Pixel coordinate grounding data
= Beginning of Section =
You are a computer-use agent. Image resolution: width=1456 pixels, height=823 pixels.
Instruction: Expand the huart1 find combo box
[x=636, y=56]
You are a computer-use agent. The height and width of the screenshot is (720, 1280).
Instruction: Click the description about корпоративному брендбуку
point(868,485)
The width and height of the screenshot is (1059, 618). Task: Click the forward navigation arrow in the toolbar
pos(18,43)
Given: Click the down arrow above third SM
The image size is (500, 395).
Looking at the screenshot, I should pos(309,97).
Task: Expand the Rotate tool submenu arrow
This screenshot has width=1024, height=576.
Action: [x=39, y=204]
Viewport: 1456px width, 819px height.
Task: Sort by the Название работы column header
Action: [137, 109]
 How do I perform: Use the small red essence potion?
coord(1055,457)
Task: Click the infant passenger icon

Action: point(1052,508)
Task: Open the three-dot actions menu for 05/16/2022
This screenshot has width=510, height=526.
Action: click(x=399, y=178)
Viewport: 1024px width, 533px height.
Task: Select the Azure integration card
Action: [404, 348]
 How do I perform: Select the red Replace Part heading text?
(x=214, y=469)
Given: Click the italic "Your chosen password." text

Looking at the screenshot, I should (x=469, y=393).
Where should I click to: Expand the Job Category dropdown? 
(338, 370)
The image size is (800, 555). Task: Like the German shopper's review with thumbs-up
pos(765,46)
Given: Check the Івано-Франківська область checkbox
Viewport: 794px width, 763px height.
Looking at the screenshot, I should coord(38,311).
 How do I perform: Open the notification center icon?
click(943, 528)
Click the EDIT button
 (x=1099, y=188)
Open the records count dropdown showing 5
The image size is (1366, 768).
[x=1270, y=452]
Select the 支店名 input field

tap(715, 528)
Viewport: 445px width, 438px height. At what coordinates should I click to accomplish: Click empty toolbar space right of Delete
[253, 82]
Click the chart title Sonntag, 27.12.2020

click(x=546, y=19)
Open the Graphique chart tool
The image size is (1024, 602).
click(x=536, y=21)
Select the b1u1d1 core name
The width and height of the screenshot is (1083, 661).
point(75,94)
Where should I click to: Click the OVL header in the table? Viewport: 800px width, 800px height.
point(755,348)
= End of Section =
To do => Print nothing but the lines from the one that contains "Viewport: 794px width, 763px height." to the final line of the data, both included, exactly as they read.

Exercise response =>
Viewport: 794px width, 763px height.
Looking at the screenshot, I should coord(38,311).
 How do I perform: Open the notification center icon?
click(943, 528)
Click the EDIT button
 (x=1099, y=188)
Open the records count dropdown showing 5
The image size is (1366, 768).
[x=1270, y=452]
Select the 支店名 input field

tap(715, 528)
Viewport: 445px width, 438px height. At what coordinates should I click to accomplish: Click empty toolbar space right of Delete
[253, 82]
Click the chart title Sonntag, 27.12.2020

click(x=546, y=19)
Open the Graphique chart tool
The image size is (1024, 602).
click(x=536, y=21)
Select the b1u1d1 core name
The width and height of the screenshot is (1083, 661).
point(75,94)
Where should I click to: Click the OVL header in the table? Viewport: 800px width, 800px height.
point(755,348)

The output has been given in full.